Merge pull request #89 from elseml/Development

stefanradev93 · web-flow · commit d0c9f1ec2361 · 2023-07-24T23:54:18.000+03:00
Add optional moving average line of training losses
diff --git a/bayesflow/diagnostics.py b/bayesflow/diagnostics.py
@@ -788,6 +788,8 @@ def plot_posterior_2d(
 def plot_losses(
     train_losses,
     val_losses=None,
+    moving_average=False,
+    ma_window_fraction=0.01,
     fig_size=None,
     train_color="#8f2727",
     val_color="black",
@@ -803,31 +805,35 @@ def plot_losses(
     Parameters
     ----------
 
-    train_losses      : pd.DataFrame
+    train_losses       : pd.DataFrame
         The (plottable) history as returned by a train_[...] method of a ``Trainer`` instance.
         Alternatively, you can just pass a data frame of validation losses instead of train losses,
         if you only want to plot the validation loss.
-    val_losses        : pd.DataFrame or None, optional, default: None
+    val_losses         : pd.DataFrame or None, optional, default: None
         The (plottable) validation history as returned by a train_[...] method of a ``Trainer`` instance.
         If left ``None``, only train losses are plotted.
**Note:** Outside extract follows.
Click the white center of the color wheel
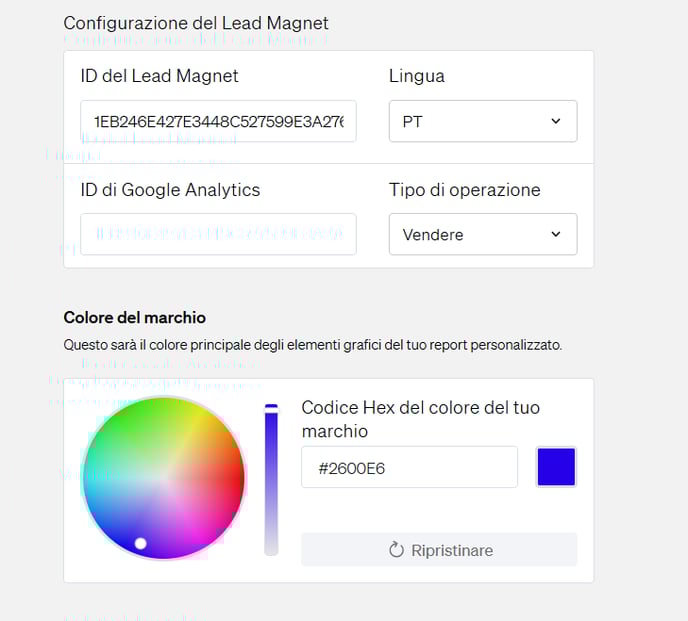 [164, 477]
Should have the same number of columns
         as ``train_losses``.
-    fig_size          : tuple or None, optional, default: None
+    moving_average     : bool, optional, default: False
+        A flag for adding a moving average line of the train_losses.
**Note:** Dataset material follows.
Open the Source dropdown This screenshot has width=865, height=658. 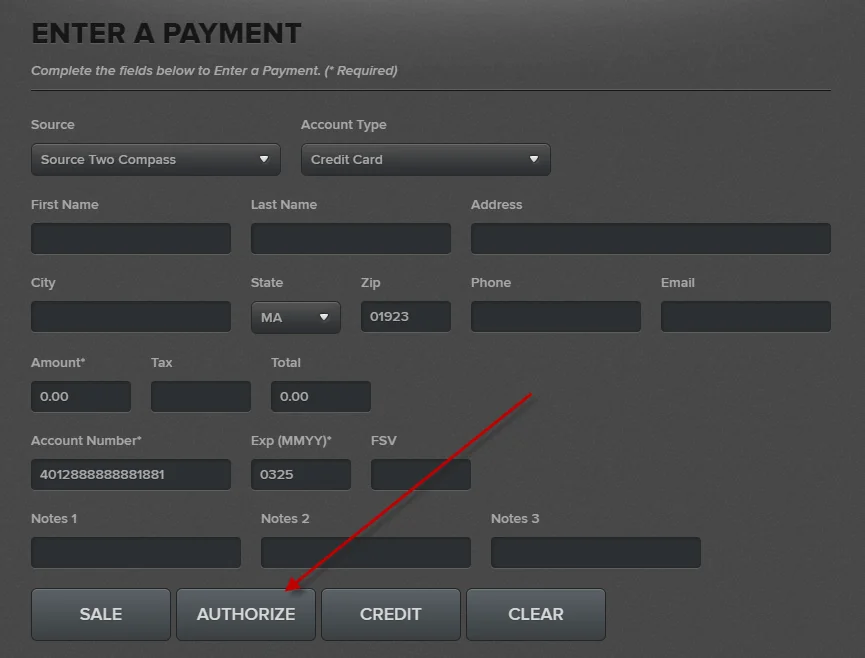155,159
+    ma_window_fraction : int, optional, default: 0.01
+        Window size for the moving average as a fraction of total training steps.
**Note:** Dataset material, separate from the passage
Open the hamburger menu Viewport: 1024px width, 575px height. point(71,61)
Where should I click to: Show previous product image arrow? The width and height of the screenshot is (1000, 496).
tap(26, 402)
+    fig_size           : tuple or None, optional, default: None
         The figure size passed to the ``matplotlib`` constructor. Inferred if ``None``
-    train_color       : str, optional, default: '#8f2727'
+    train_color        : str, optional, default: '#8f2727'
         The color for the train loss trajectory
-    val_color         : str, optional, default: black
+    val_color          : str, optional, default: black
         The color for the optional validation loss trajectory
-    lw_train          : int, optional, default: 2
+    lw_train           : int, optional, default: 2
         The linewidth for the training loss curve
-    lw_val            : int, optional, default: 3
+    lw_val             : int, optional, default: 3
         The linewidth for the validation loss curve
-    grid_alpha        : float, optional, default 0.5
+    grid_alpha         : float, optional, default 0.5
         The opacity factor for the background gridlines
-    legend_fontsize   : int, optional, default: 14
+    legend_fontsize    : int, optional, default: 14
         The font size of the legend text
-    label_fontsize    : int, optional, default: 14
+    label_fontsize     : int, optional, default: 14
         The font size of the y-label text
-    title_fontsize    : int, optional, default: 16
+    title_fontsize     : int, optional, default: 16
         The font size of the title text
 
     Returns
@@ -864,6 +870,11 @@ def plot_losses(
     for i, ax in enumerate(looper):
         # Plot train curve
         ax.plot(train_step_index, train_losses.iloc[:, i], color=train_color, lw=lw_train, alpha=0.9, label="Training")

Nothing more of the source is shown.